[ACTION ITEM]: Copy the records word for word, starting at the line that contains "The width and height of the screenshot is (565, 1006)." and continuing through the last line of the records. Leave the pictures out of your copy.

[RECORDS TO USE]:
□ □ □ □ □

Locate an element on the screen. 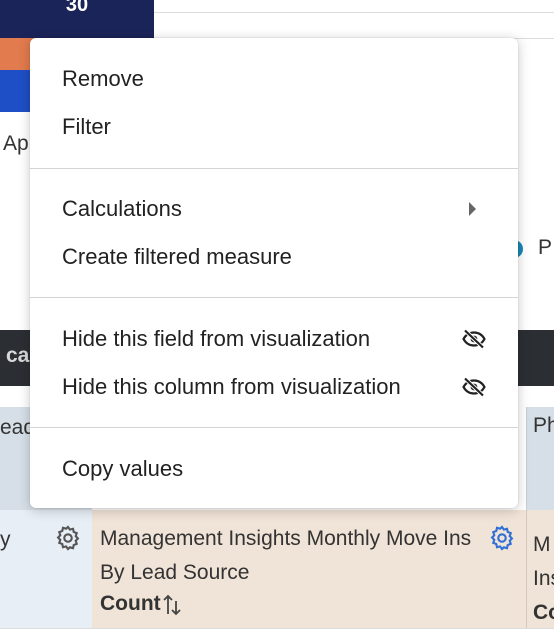 The image size is (554, 639). divider is located at coordinates (277, 634).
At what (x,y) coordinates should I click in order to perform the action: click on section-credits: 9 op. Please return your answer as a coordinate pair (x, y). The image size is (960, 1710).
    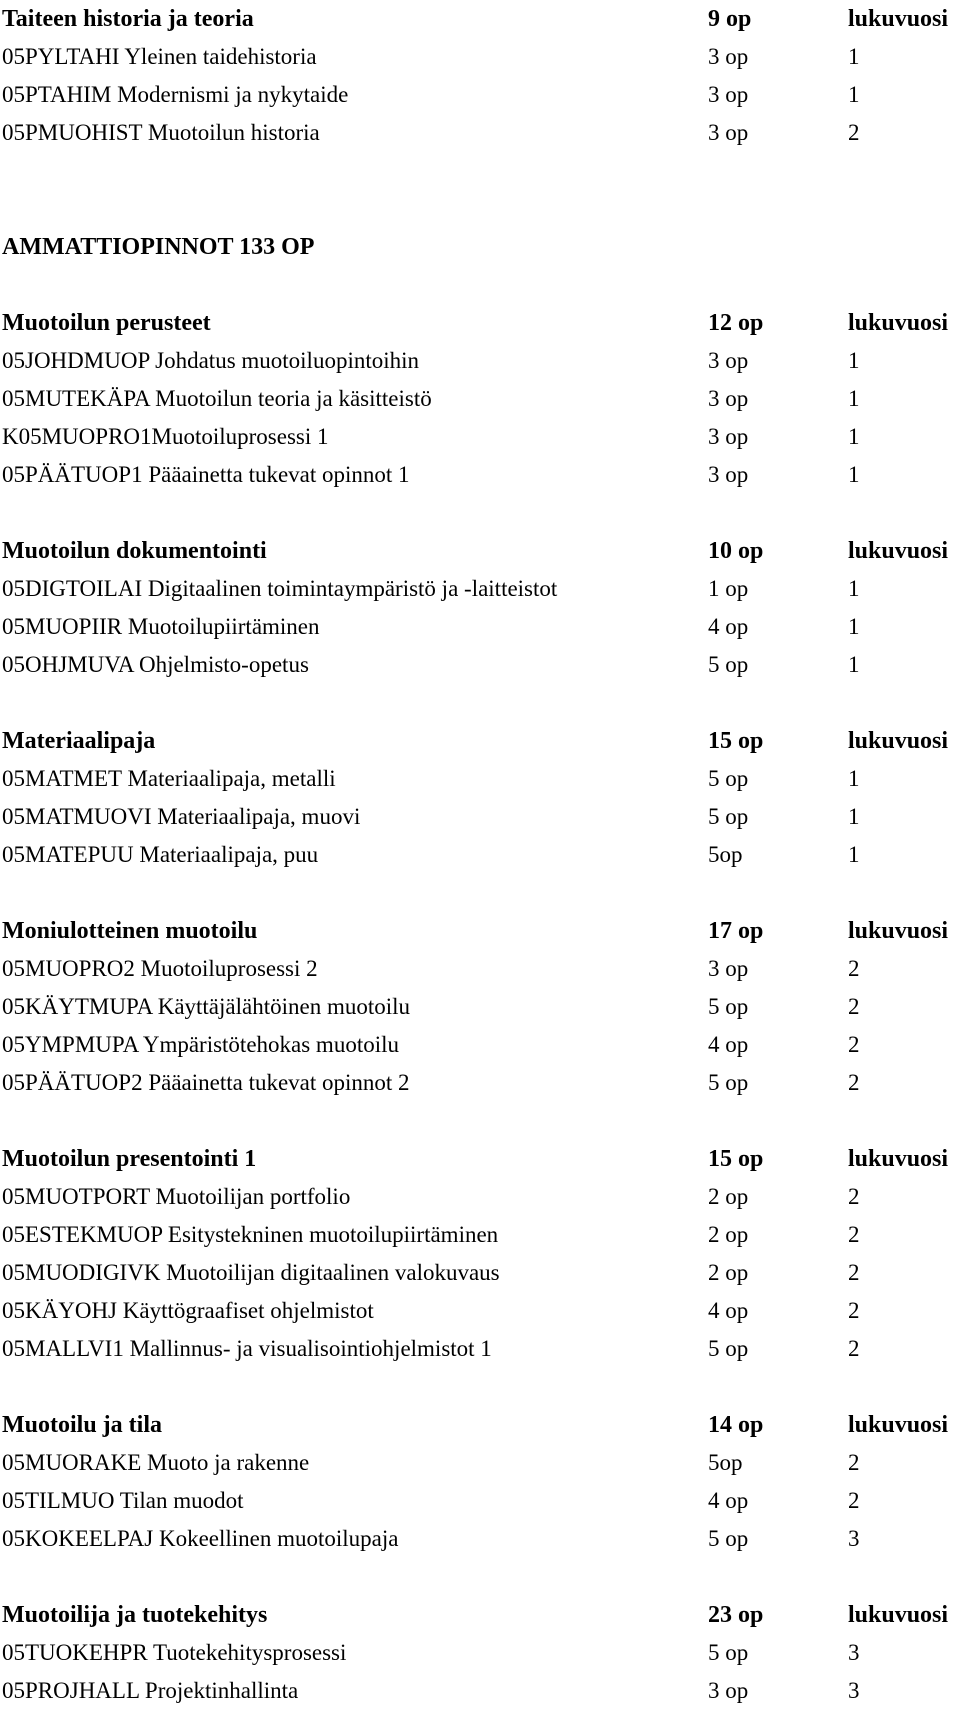
    Looking at the image, I should click on (730, 19).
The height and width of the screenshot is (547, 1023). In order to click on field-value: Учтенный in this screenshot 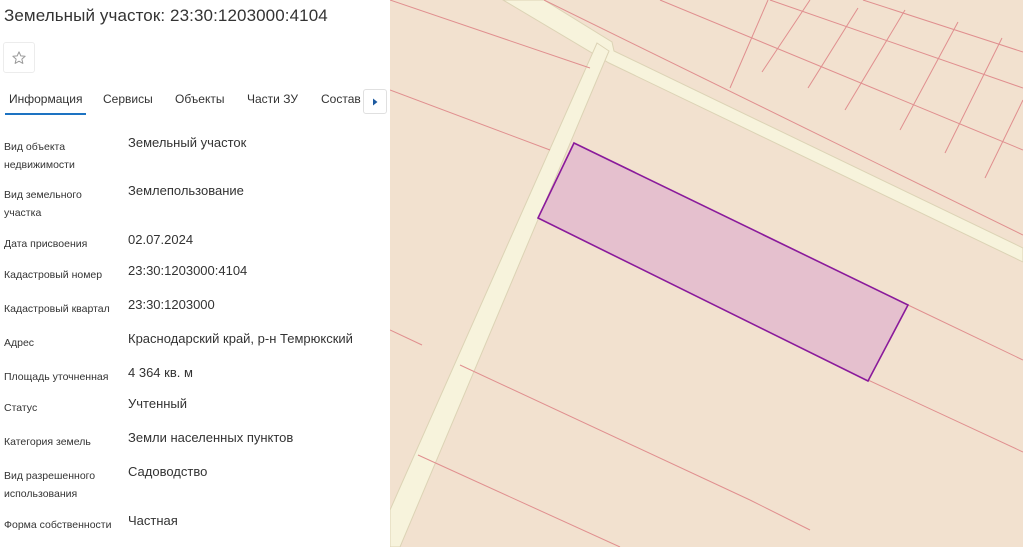, I will do `click(158, 404)`.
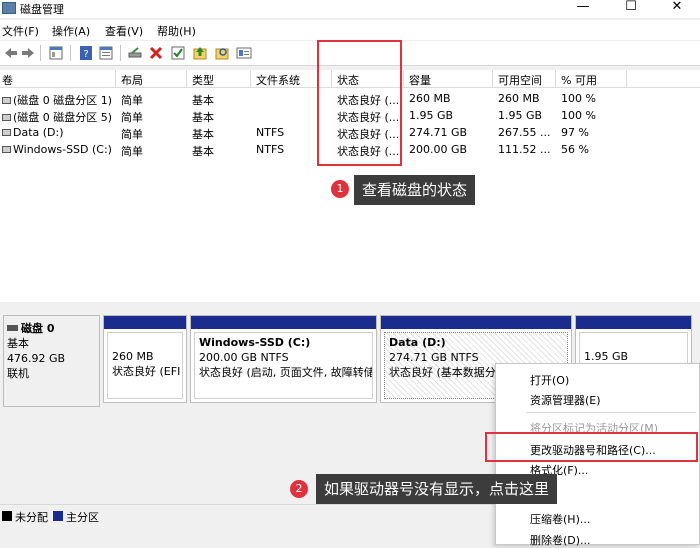 The width and height of the screenshot is (700, 548). Describe the element at coordinates (7, 516) in the screenshot. I see `unallocated-swatch` at that location.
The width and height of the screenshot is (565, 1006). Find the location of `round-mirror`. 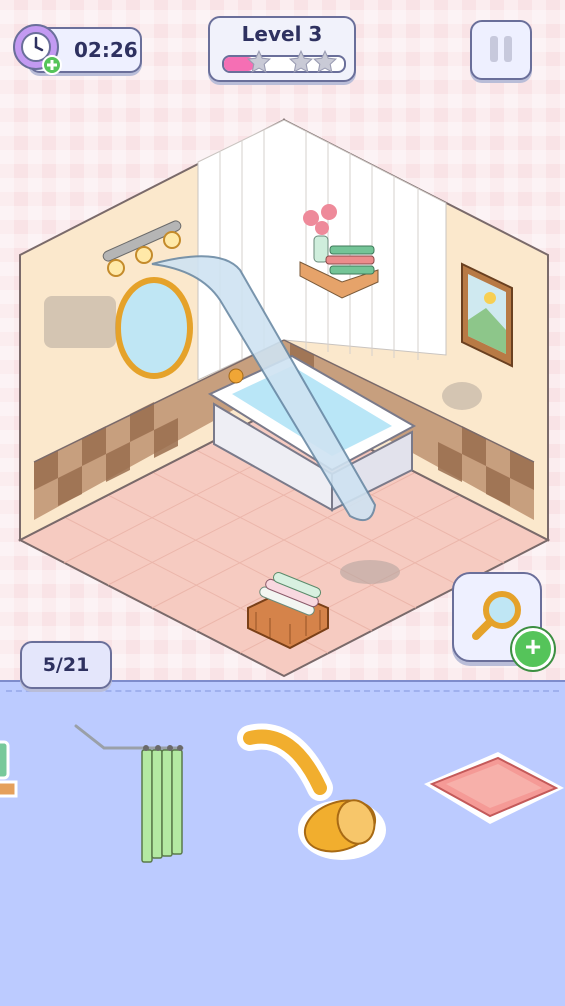

round-mirror is located at coordinates (154, 328).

□ □ □ □ □

[REPLY]:
The width and height of the screenshot is (565, 1006). Find the location of `round-mirror`. 

round-mirror is located at coordinates (154, 328).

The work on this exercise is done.